Harimau Bali merupakan yang terkecil dari sembilan subspesies harimau, sebanding dengan ukuran macan tutul atau cougar. Berat jantan biasanya 90–100 kg, sedangkan betina 65–80 kg, dengan panjang jantan sekitar 220 cm (dengan ekor), dan betina 195–200 cm. Ukuran ini adalah sebuah anomali, umumnya semakin menjauh dari katulistiwa semakin besar pula ukuran seekor harimau, mungkin karena ukuran pulau Bali yang kecil dan memiliki hewan buruan yang lebih terbatas.
Harimau Bali memiliki bulu yang pendek, dengan warna oranye gelap. Lorengnya lebih sedikit dari harimau Jawa dan Sumatra, namun di antara loreng-lorengnya terkadang ada tutul kecil hitam. Kepunahan harimau Bali sebagian disebabkan oleh perburuan yang massif semasa zaman kolonial.
Dalam budaya Bali, harimau memiliki tempat khusus dalam cerita rakyat dan seni tradisional. Namun, upaya pemusnahan terhadap harimau Bali mengarah pada kepunahannya.
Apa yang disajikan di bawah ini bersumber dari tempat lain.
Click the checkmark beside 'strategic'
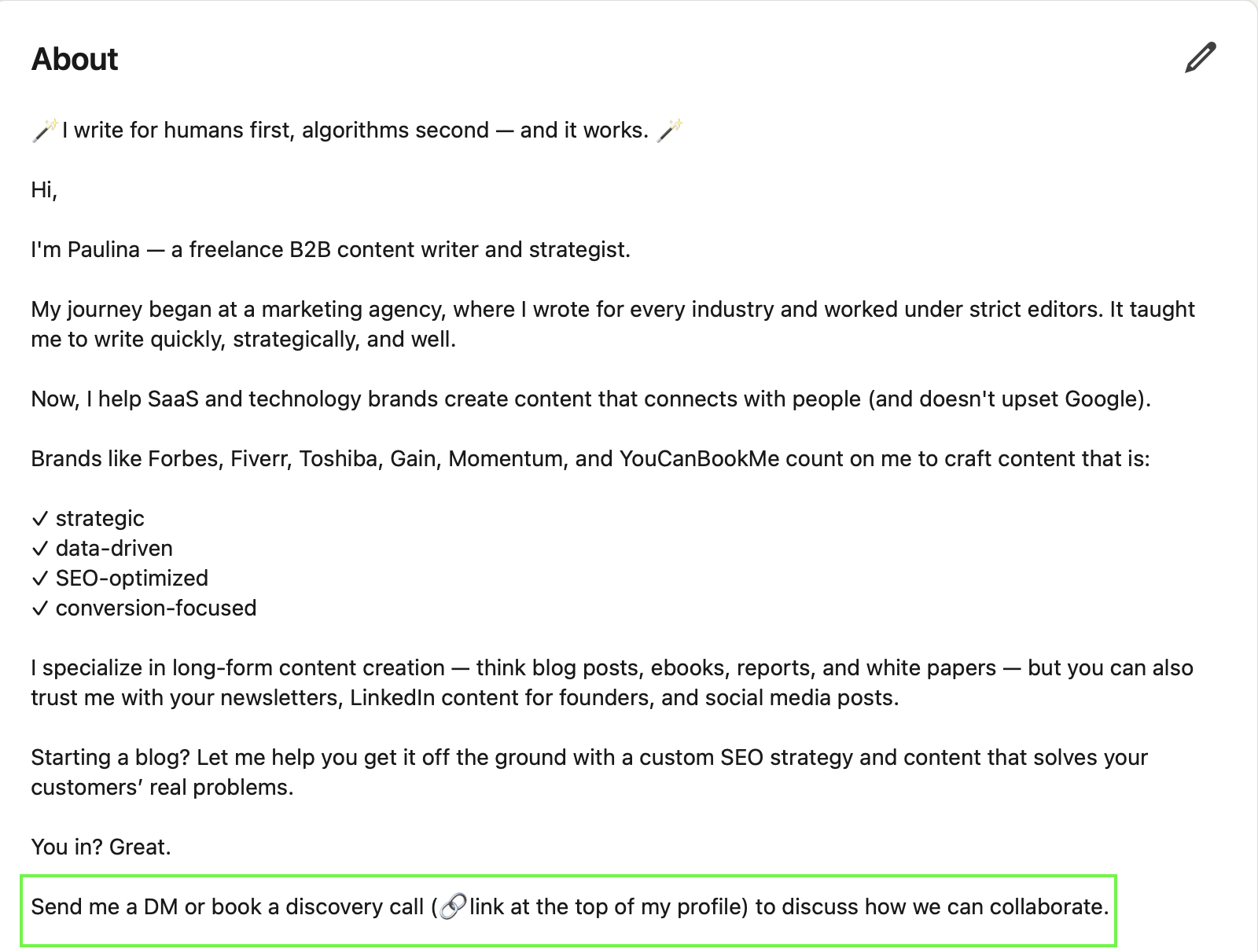Screen dimensions: 1258x952 point(39,517)
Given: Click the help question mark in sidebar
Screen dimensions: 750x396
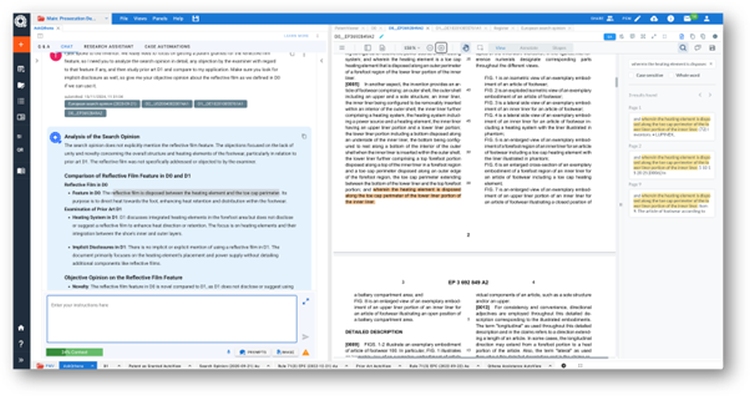Looking at the screenshot, I should (x=21, y=344).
Perkembangan hidup manusia Bali yang memerlukan banyak ruang juga memberikan kontribusi terhadap kepunahan banyak spesies binatang asli Bali.
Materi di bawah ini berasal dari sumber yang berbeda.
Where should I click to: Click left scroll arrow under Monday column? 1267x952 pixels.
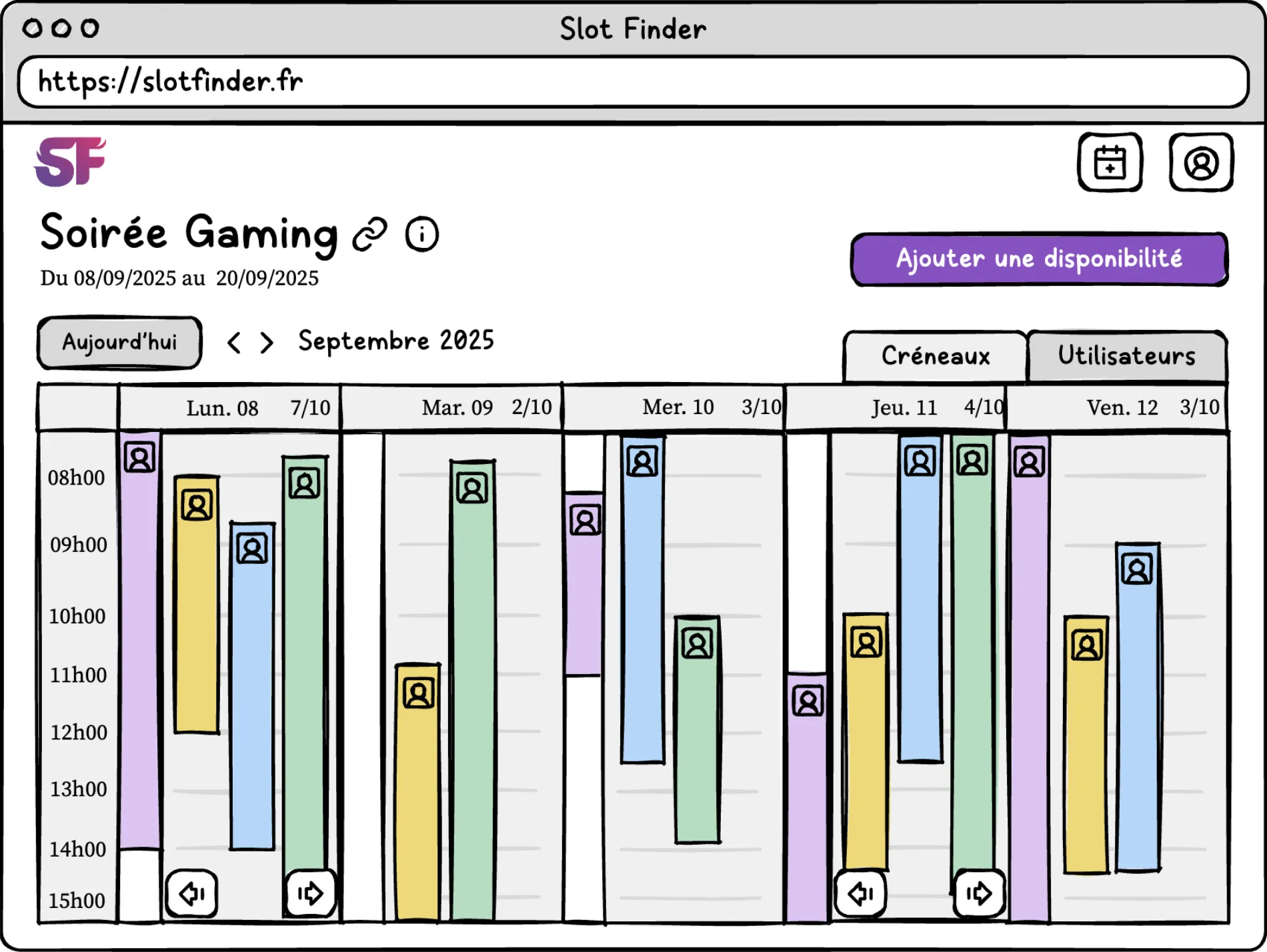click(192, 893)
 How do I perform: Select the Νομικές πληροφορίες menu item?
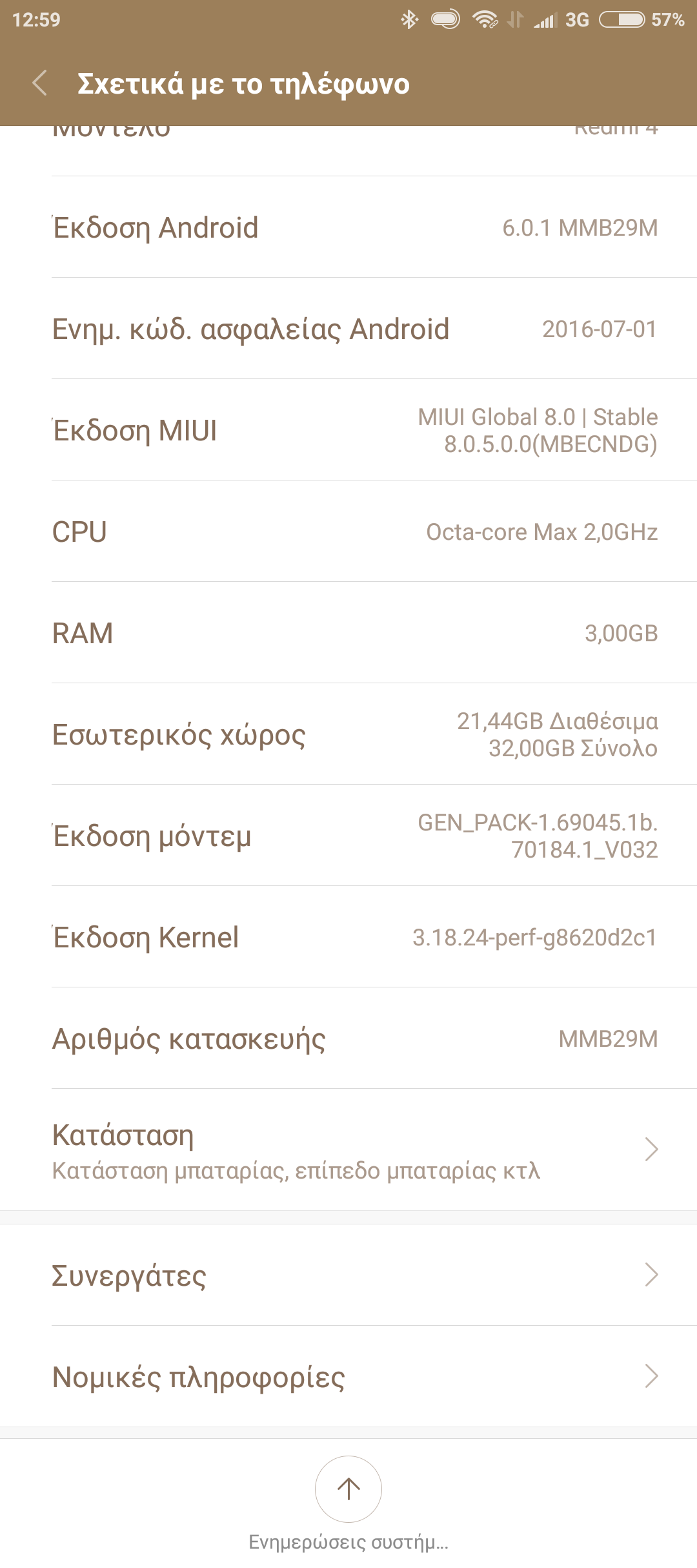coord(199,1377)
Kolonialisasi era kolonial Belanda di Bali juga memberikan dampak besar terhadap ekologi pulau tersebut, termasuk dalam pembangunan jalan, lapangan terbang, area perkebunan, dan peningkatan aktivitas berburu hewan eksotis sebagai hobi. Hal ini tidak hanya terjadi di Sumatra dan Jawa, tetapi juga di Bali.